Stores in Your Area
Doctor Jack Harris breathed into his cupped hands. The heating in the ER wasn't good enough to overcome the frequent bursts of cold, damp air through the automatic doors, a cold that that cut right through him. He'd only been on this ER rotation for three nights, but the freak winter weather made it feel more like Nova Scotia than the remote coastal town of Duvall, Louisiana. His white coat and scrubs were no match for the brisk wind that froze sheets of ice on the ambulance ramp.
Jack rubbed his eyes and took the X-ray films from their sleeve. The small hospital was leaking money so fast that it was just a matter of time before it closed, and the administration had issued new budget cuts that bordered on the absurd. They had taken away the view box in the private dictation room, so he had to get his first look at the films in front of the patient, something he dreaded, since it robbed him of the chance to compose himself if the news was bad.
He eased past the curtains around ER Bay 3, snapped the X-rays onto the view box, then looked at the girl.
"Is it getting numb yet?"
"So what do you care?" She shivered in her wet clothes.
He draped a blanket around her shoulders. She'd turned down their offer to change into some dry scrubs. "Why shouldn't I care?"
"It's none of your business, that's why." She straightened her back, all attitude.
The ER chart said that Shannon Wills was only sixteen, too young to have taken that kind of blow to her face and arm. Jack had already set her broken wrist in a cast. The bruising and cuts looked like someone had wrenched her arm before it broke. He had a feeling that she hadn't fallen down some stairs, the story she'd told the triage nurse.

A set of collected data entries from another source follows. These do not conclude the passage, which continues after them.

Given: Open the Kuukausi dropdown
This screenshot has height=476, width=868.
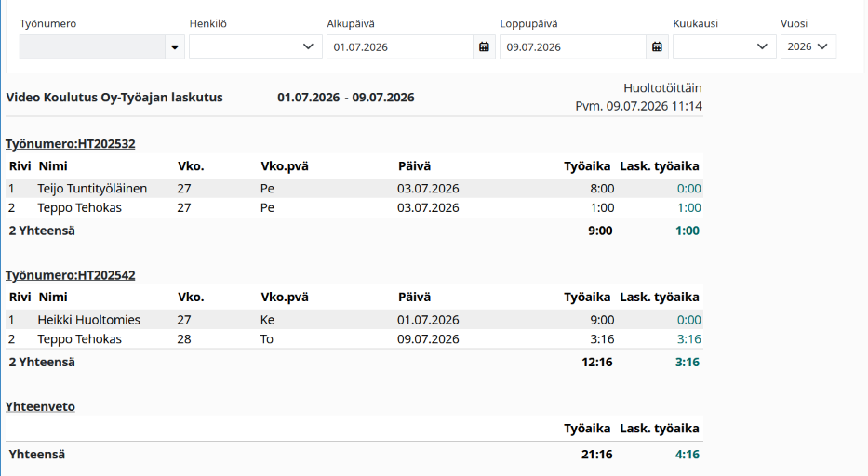Looking at the screenshot, I should coord(724,47).
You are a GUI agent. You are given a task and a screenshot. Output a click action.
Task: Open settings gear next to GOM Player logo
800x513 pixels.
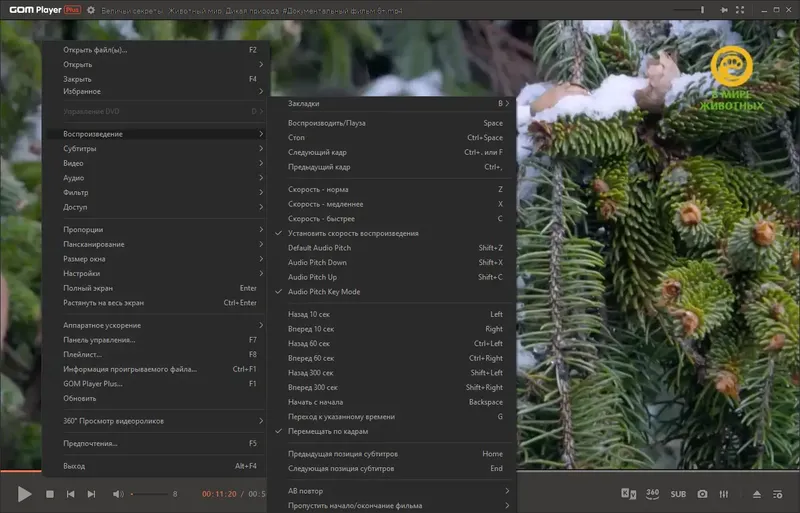click(x=91, y=10)
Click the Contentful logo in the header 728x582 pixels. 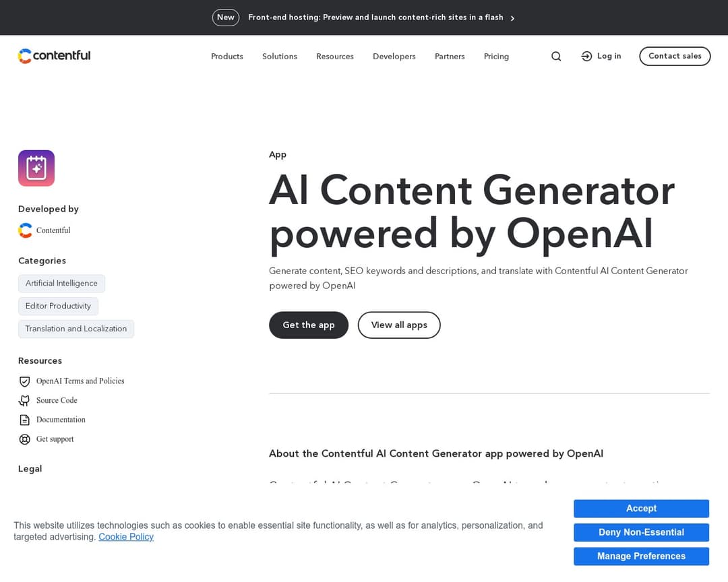54,56
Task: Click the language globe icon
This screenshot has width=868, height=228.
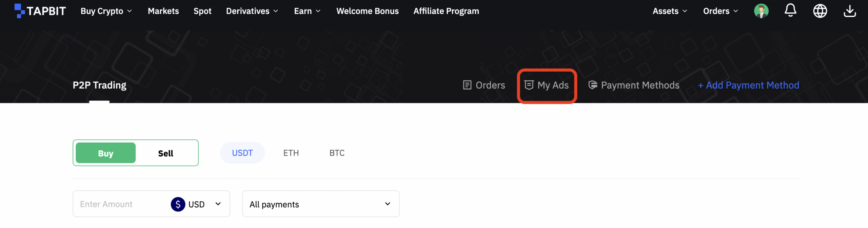Action: (820, 11)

She jerked away when Jack tried to gently examine the laceration over her cheekbone. Overlying the cut were small marks, the kind knuckles might make. He ran his hand through his thick black hair, something he'd done since childhood whenever he was worried. He was only 28 himself, but he just wasn't sure how to reach her. She seemed to be in way over her head. One poorly chosen word, and she'd run. "Your cheekbone isn't broken, but the swelling's bad, and you'll have a nasty bruise. Might take a few weeks for the discoloration to go away."
"Weeks?" She strained to see her reflection in the glass cabinet door above the counter. "Am I going to have a scar?"
"I don't think so. I can close the skin with some Steri-Strips."
"I know, and I'm sorry. You might need something for pain, but I'll have to give the prescription to your parents."
"I don't need any pain medicine. Just fix me up, and I'll go."
"Is there anyone here with you?"
She nervously ransacked her purse, removing her lipstick, then some paper. "I've got money."
Jack heard the harsh signal from the emergency radio at the nursing desk. The triage nurse would answer it, but it would be only a matter of moments before she'd call him. "What we talk about is confidential. I'm worried about you. Maybe I can help."
"I don't need your help. The bone's not broken. Just fix it so I don't have a scar."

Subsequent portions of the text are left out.